Tag Archives: Ted Clifton

‘Fiction No More,’ by Ted Clifton

There are three books to date in the Vincent Malone mystery series by Ted Clifton. Fiction No More is the third. It’s worth your time.

Vincent Malone, just to jog your memory, is a former legal investigator from Denver, now living in Santa Fe, New Mexico. For a while he worked as a van driver for a local bed and breakfast, but with improving health and a new attitude and live-in girlfriend, he’s moving back into his old work. He still drives the van now and then, but he’s got new challenges.

Still, his latest case comes out of the Inn. A famous mystery novelist is visiting, and she asks Vincent to check out a man whom she believes is following her. He has contacted her in the past, she says, asking why an incident in her first novel so closely mirrored the murder of his own father.

When the man is arrested for another murder by the police, the author surprises Vince by offering to pay for his defense. Vince’s lawyer boss takes the case on, and the trail leads to that older case from the novel. Turns out the author hasn’t been entirely honest with Vincent – her grandfather had firsthand knowledge of the crime, and had described it to her. It all has to do with the theft of Native American artifacts long ago – and some of the people involved are still alive and dangerous. One of them is even powerful.

Fiction No More was a pretty good read. As I’ve said before, these stories combine hard-boiled and cozy elements, and the fusion works pretty well. An unnecessary anticlimax provides a bittersweet coda that I’m not sure I’m grateful for or not.

Task to carry out:
Reproduce everything in the review of Fiction No More from "There are three" down to "got new challenges.", word for word.

Dataset excerpts:
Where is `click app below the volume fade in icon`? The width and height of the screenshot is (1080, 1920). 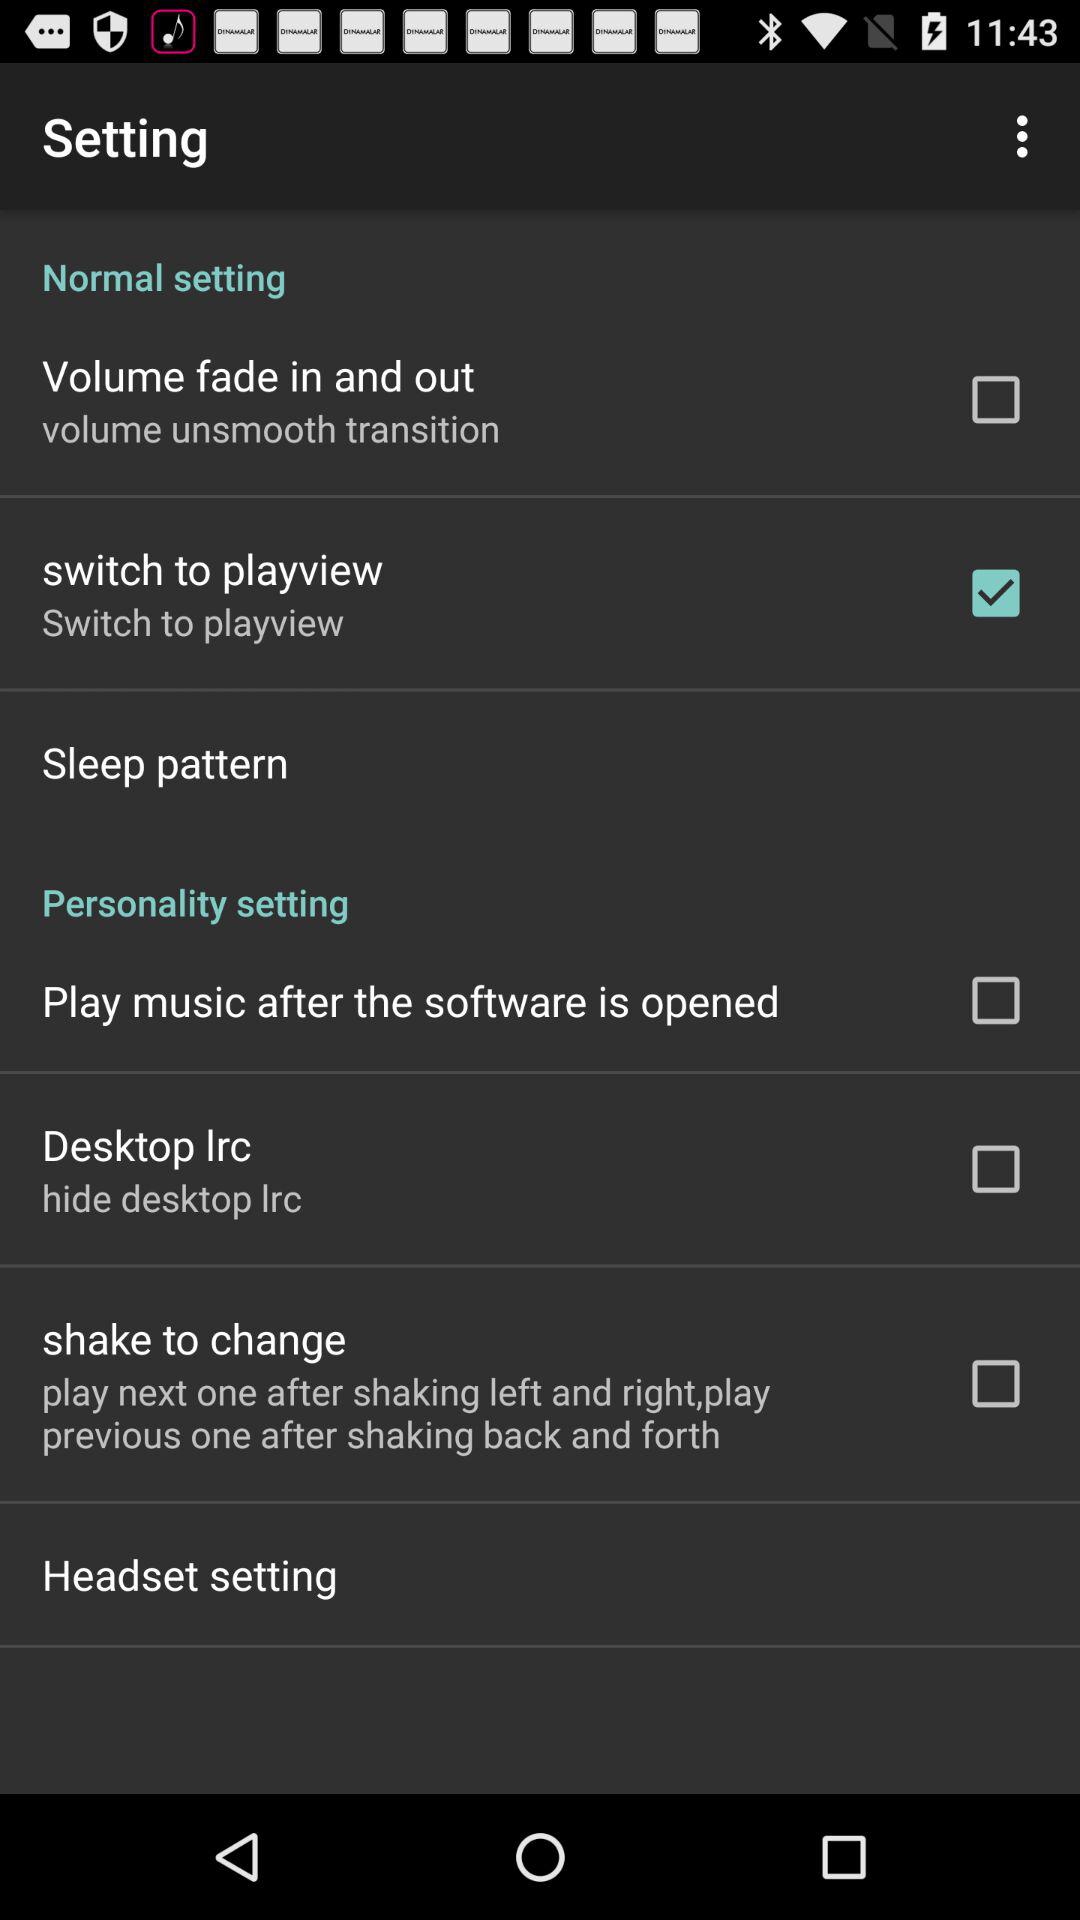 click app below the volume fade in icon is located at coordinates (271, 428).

* * *

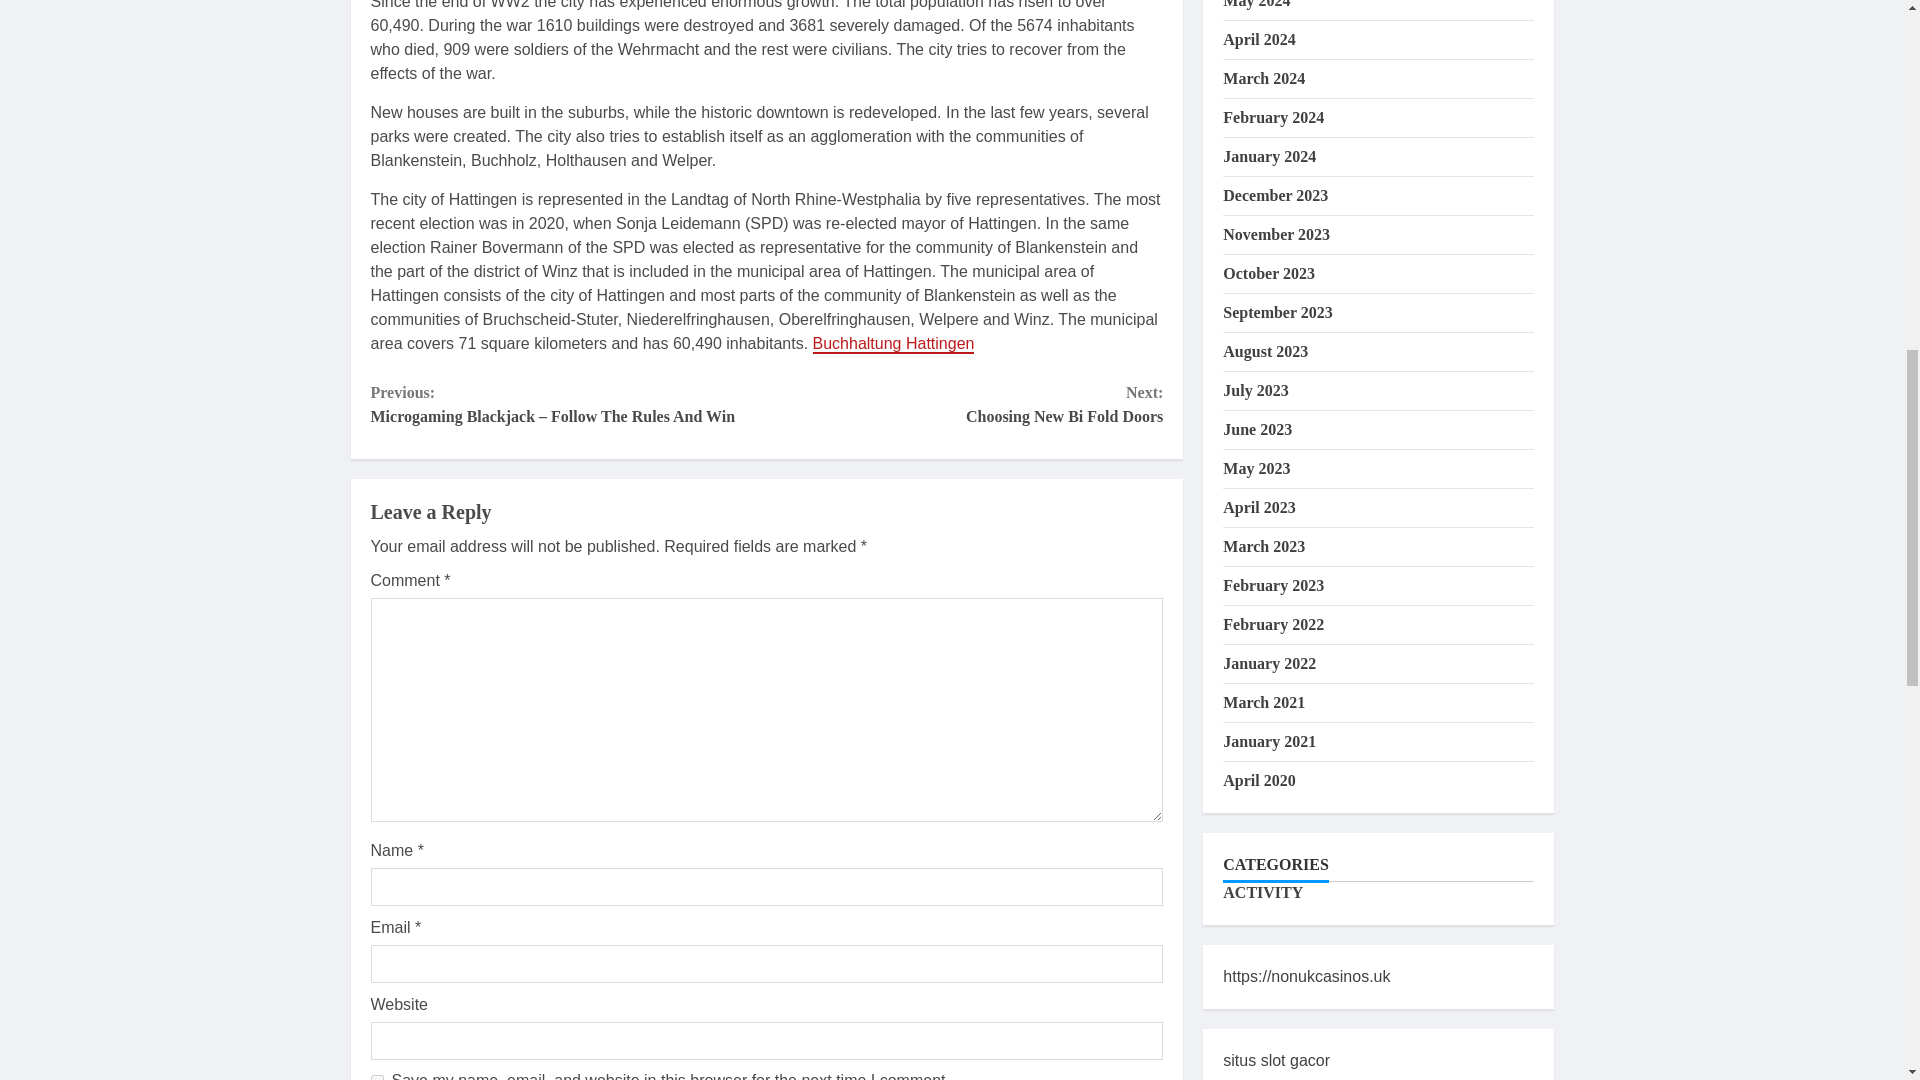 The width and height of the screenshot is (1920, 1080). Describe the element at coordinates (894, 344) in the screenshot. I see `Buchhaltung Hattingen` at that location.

* * *

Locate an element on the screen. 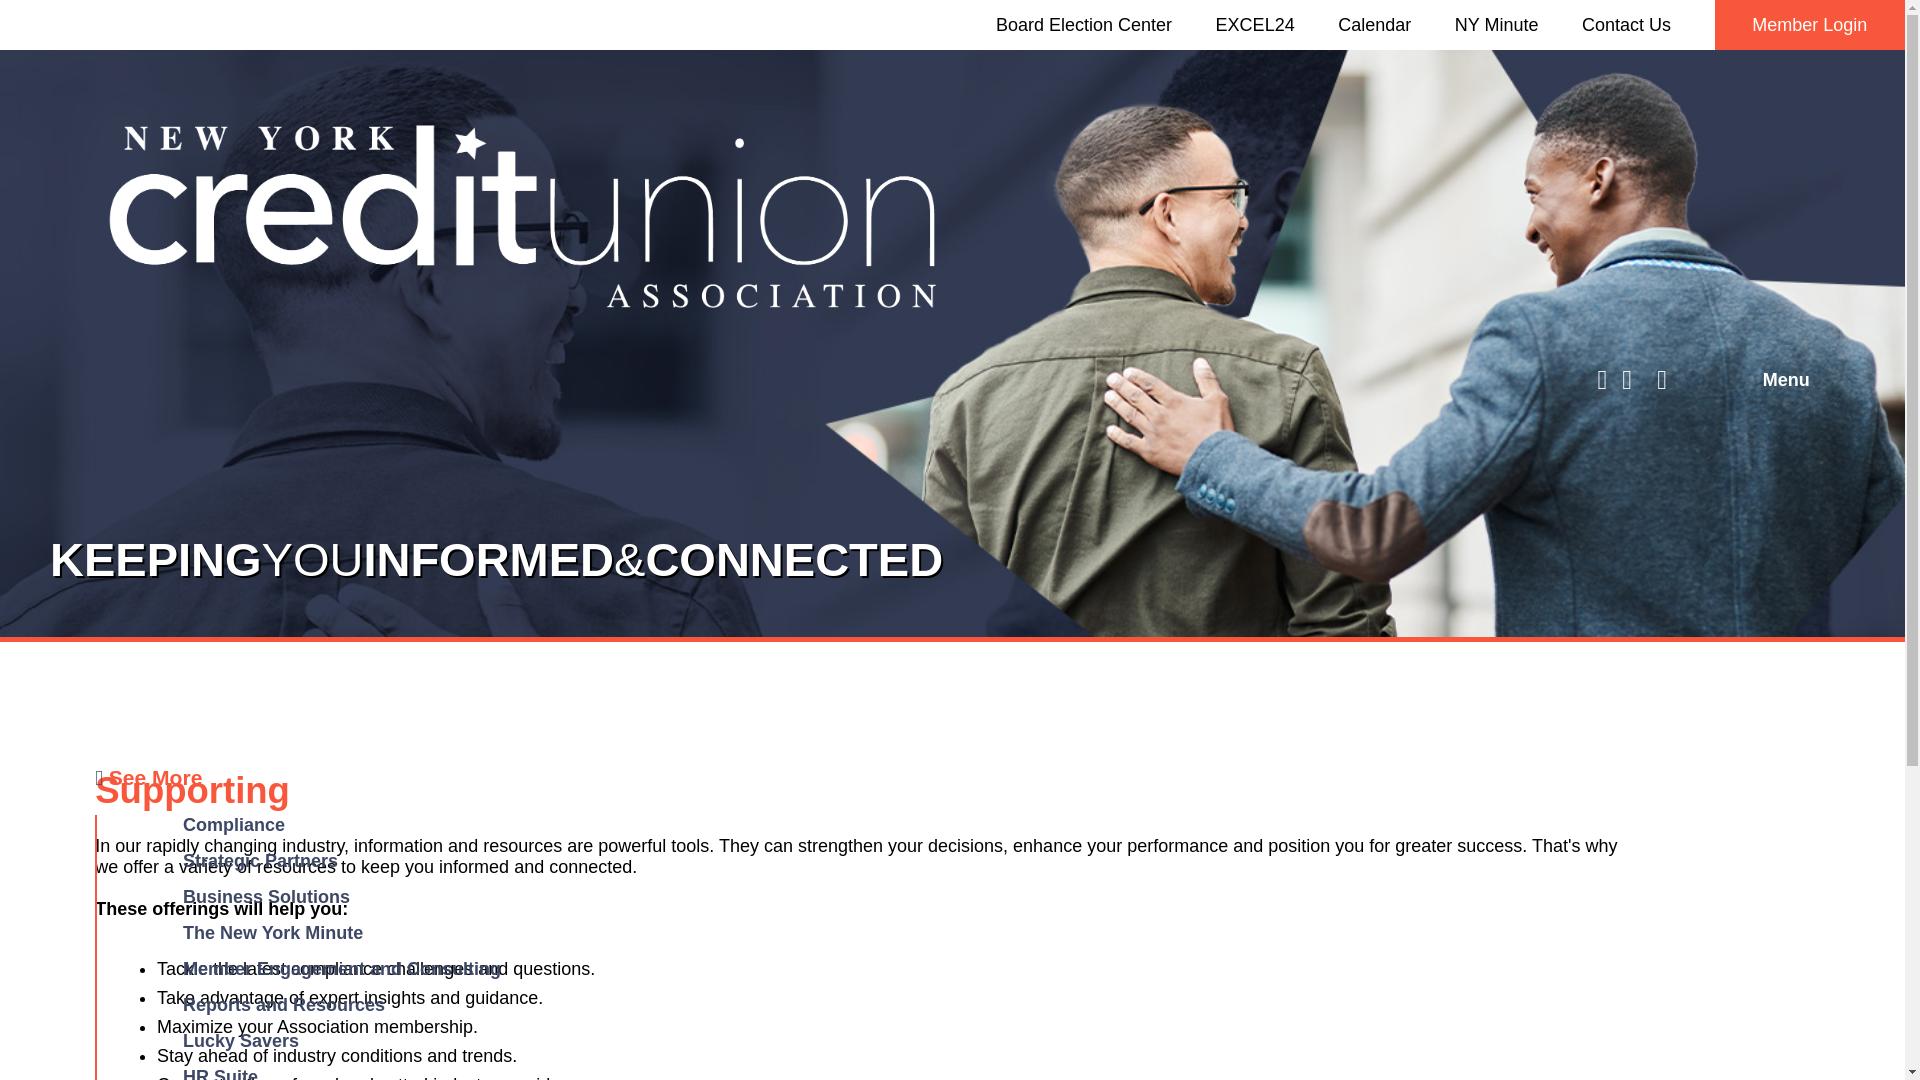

Solution for this problem:
There are three books to date in the Vincent Malone mystery series by Ted Clifton. Fiction No More is the third. It’s worth your time.

Vincent Malone, just to jog your memory, is a former legal investigator from Denver, now living in Santa Fe, New Mexico. For a while he worked as a van driver for a local bed and breakfast, but with improving health and a new attitude and live-in girlfriend, he’s moving back into his old work. He still drives the van now and then, but he’s got new challenges.